You implement LSD radix sort but accidentally use an unstable sub-sort (equal-key elements may reorder arbitrarily). What is the consequence?
AThe algorithm runs faster because stability checking overhead is removed
BThe algorithm still sorts correctly for integers, but fails for strings
CLater digit passes destroy the relative ordering established by earlier passes, corrupting the final result
DThe algorithm crashes because it requires stable memory pointers
Stability is not a performance optimization — it is the correctness mechanism. When you sort by the tens digit, you must preserve the ordering by ones digit that the previous pass established. An unstable sub-sort scrambles equal-key elements arbitrarily, undoing that work. LSD radix sort is correct precisely because stability ensures each pass refines the ordering without disturbing previous passes. Replace the stable sub-sort with an unstable one and the algorithm produces incorrect results.
Question 2 Multiple Choice
You implement radix sort on 32-bit integers using base 256 (b = 256, so each digit represents one byte). How many passes over the data are required?
A32 passes — one per bit
B8 passes — one per pair of bits (nibble)
C4 passes — one per byte
D2 passes — one for the low 16 bits, one for the high 16 bits
In base 256, each 'digit' represents 8 bits (one byte). A 32-bit integer has 4 bytes, so 4 passes suffice, each scanning all n elements using a 256-entry counting array. Choosing base 256 is a deliberate optimization: it minimizes passes to 4 (versus 32 for base-2) while keeping the auxiliary array small. The general formula is d = (key width in bits) / log2(b).
Question 3 True / False
Radix sort achieves its linear-time performance by comparing elements directly, just more cleverly than comparison-based sorts like quicksort.
TTrue
FFalse
Answer: False
Radix sort is a non-comparison sort — it never compares two elements against each other. Instead, it inspects individual digits and places elements into buckets using counting sort. This is exactly why it can break the O(n log n) comparison-sort lower bound: that lower bound applies only to algorithms that determine order by comparing pairs of elements. Radix sort exploits the structure of the keys (they're sequences of digits) to sort without comparisons.
Question 4 True / False
Stability of the sub-sort is essential to the correctness of LSD radix sort — without it, the algorithm cannot guarantee a sorted result.
TTrue
FFalse
Answer: True
Stability is the mechanism that makes LSD ordering work.

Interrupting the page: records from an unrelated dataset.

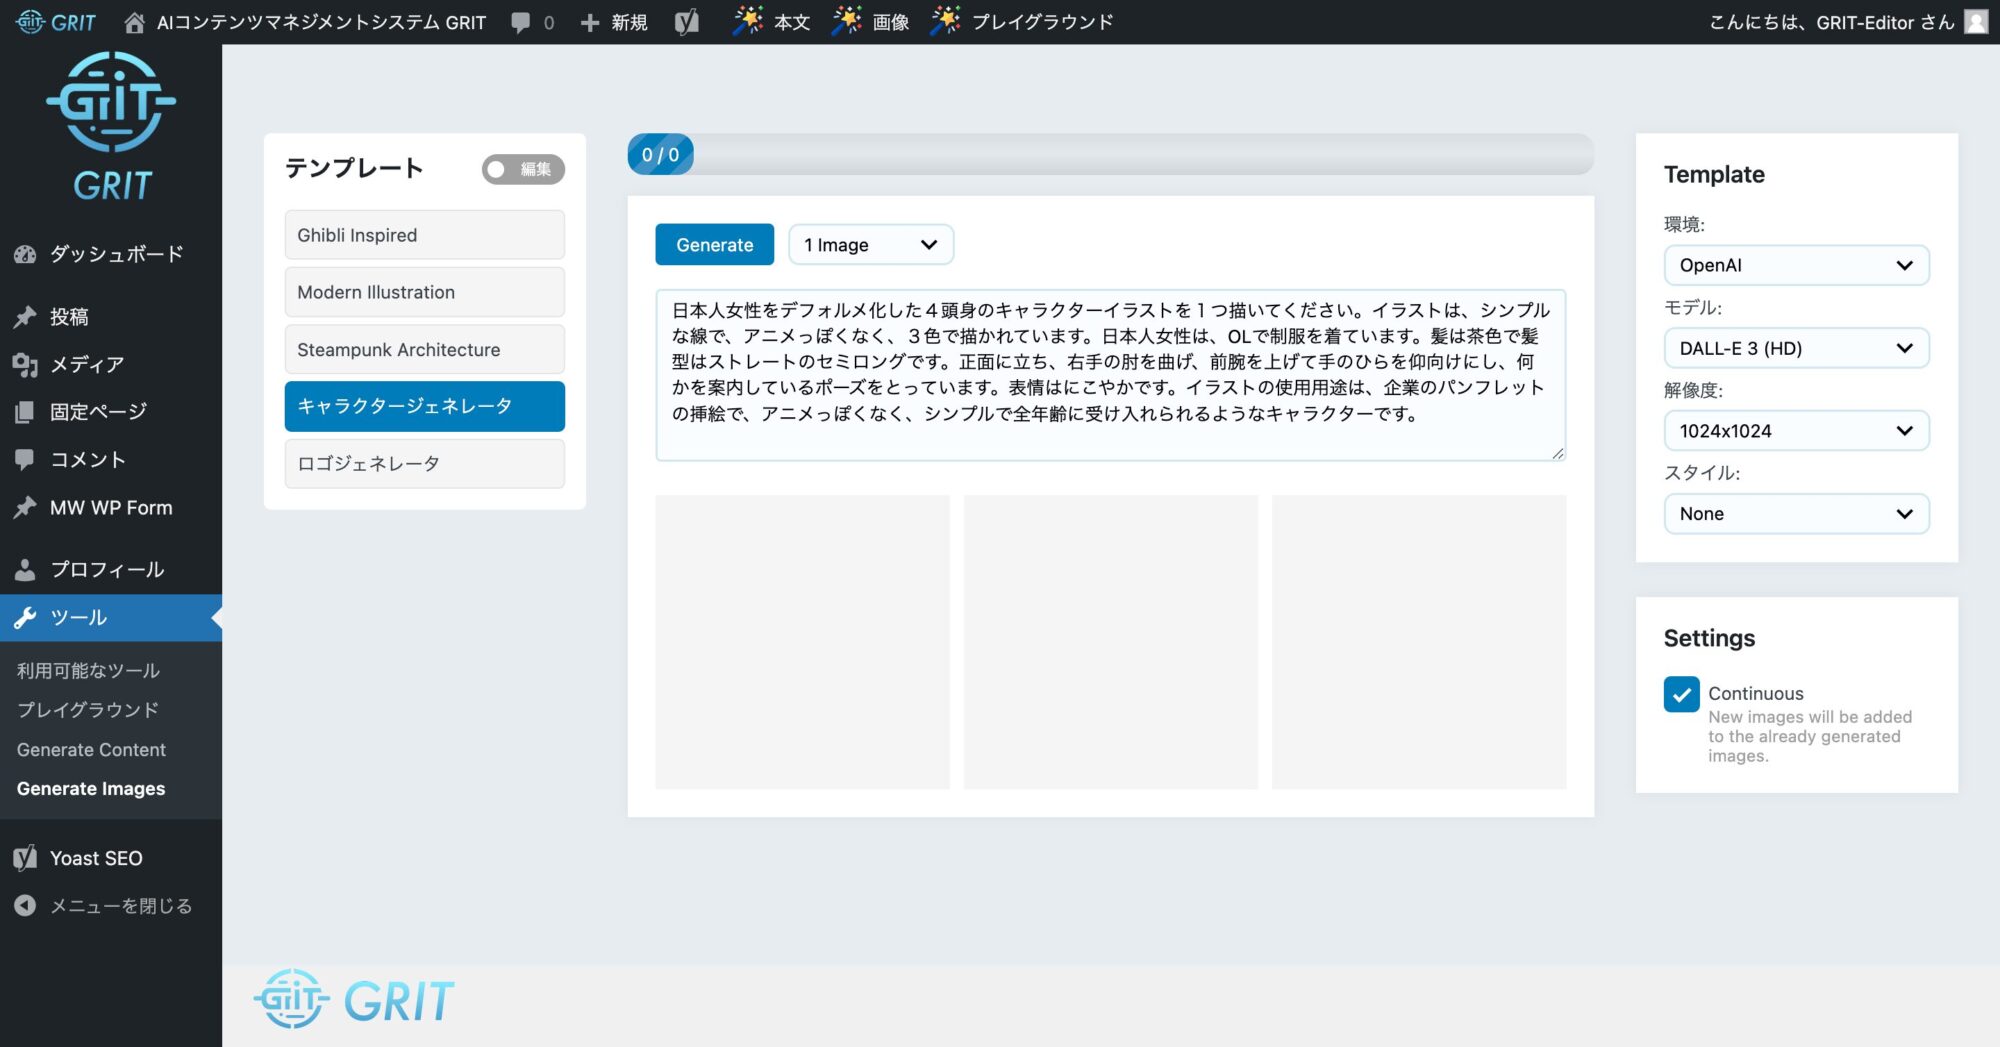Image resolution: width=2000 pixels, height=1047 pixels.
Task: Open the 1 Image count dropdown
Action: click(870, 245)
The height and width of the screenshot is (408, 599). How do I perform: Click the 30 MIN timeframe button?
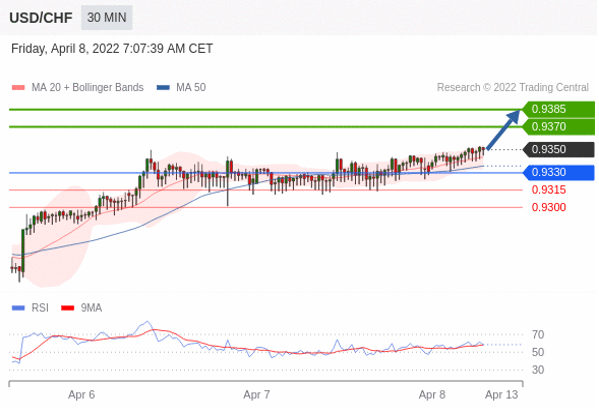coord(107,18)
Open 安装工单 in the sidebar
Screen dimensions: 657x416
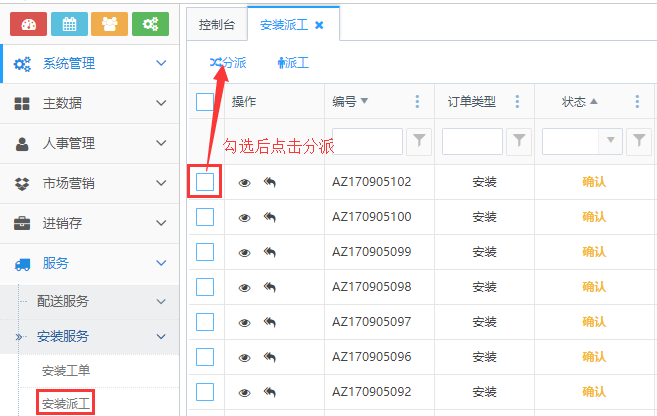tap(66, 370)
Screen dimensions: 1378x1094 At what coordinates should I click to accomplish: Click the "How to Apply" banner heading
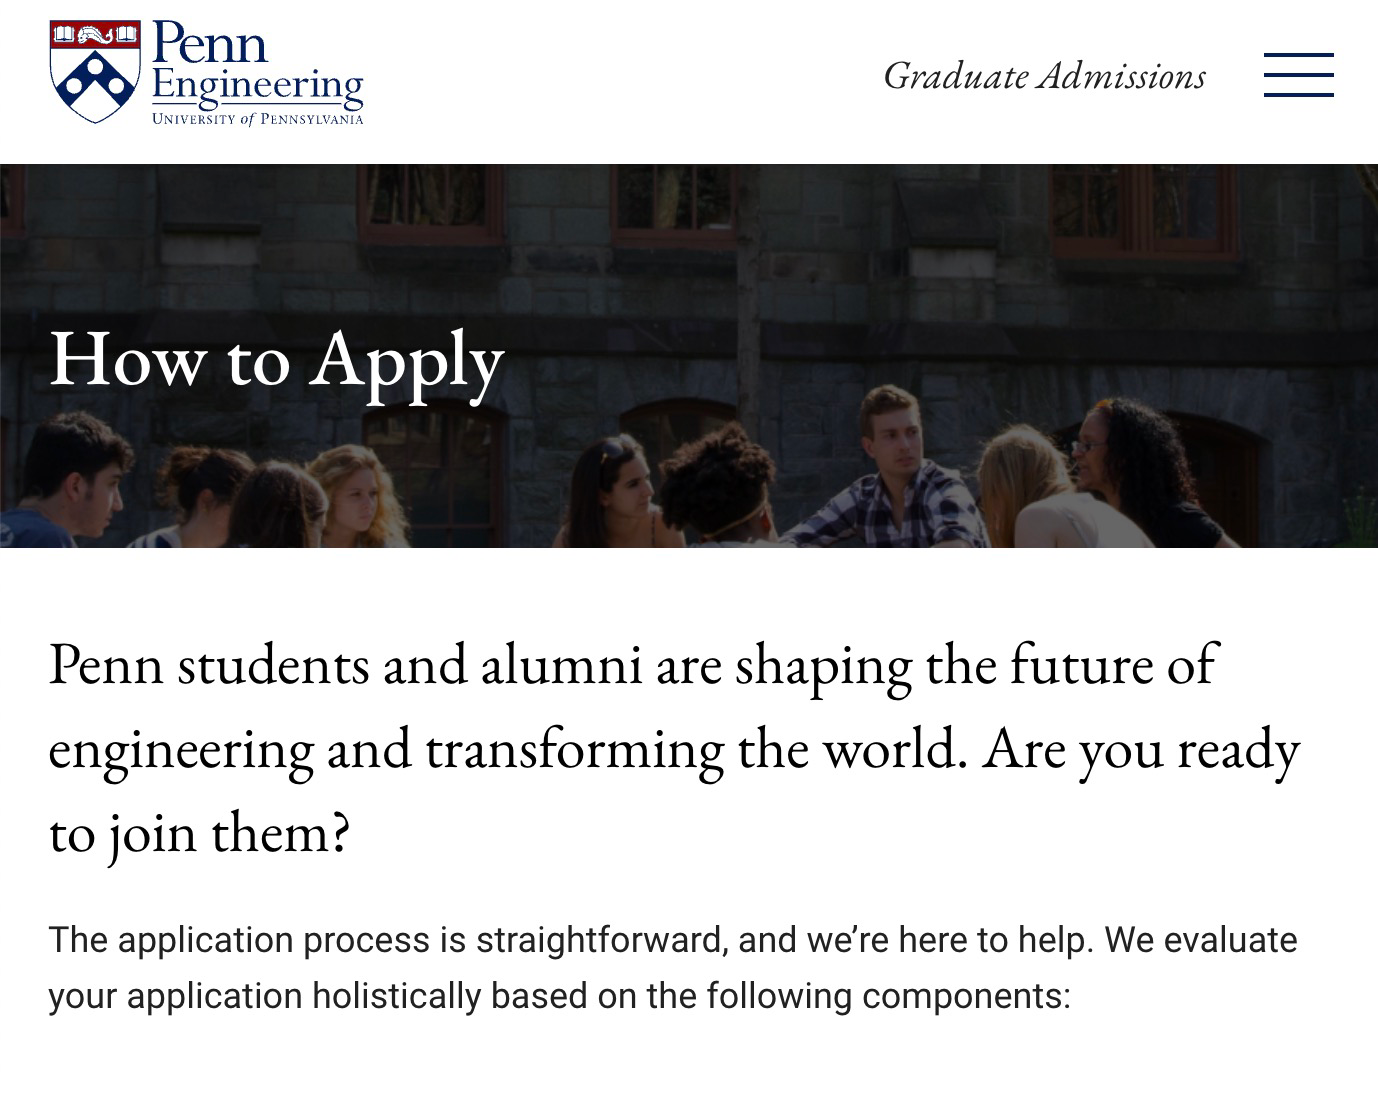(276, 359)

After the first pass (ones digit), elements with equal ones digits are in their input order. The second pass (tens digit) sorts by tens digit while preserving ones-digit order for ties, because a stable sort maintains relative order for equal keys. This means each pass adds information rather than discarding the previous pass's work. Without stability, passes would interfere with each other and correctness would be lost.
Question 5 Short Answer
Why does LSD radix sort process digits from least significant to most significant, rather than most to least significant? What would go wrong if you reversed the order?
Think about your answer, then reveal below.
Model answer: Processing least-significant digits first works because the sub-sort is stable: each subsequent pass sorts by a more significant digit while preserving the relative order established by less significant digits. If you reversed the order (MSD first), a later pass sorting by a less significant digit would destroy the ordering of more significant digits, since there's no mechanism to say 'only reorder elements that are tied on the more significant digit.'
The key is that stability lets each pass 'refine' rather than 'restart.' MSD-first radix sort does exist but requires a different structure — typically a recursive approach that partitions into buckets by the most significant digit, then recursively sorts within each bucket. LSD is simpler because a single linear pass of a stable sub-sort is sufficient at each level.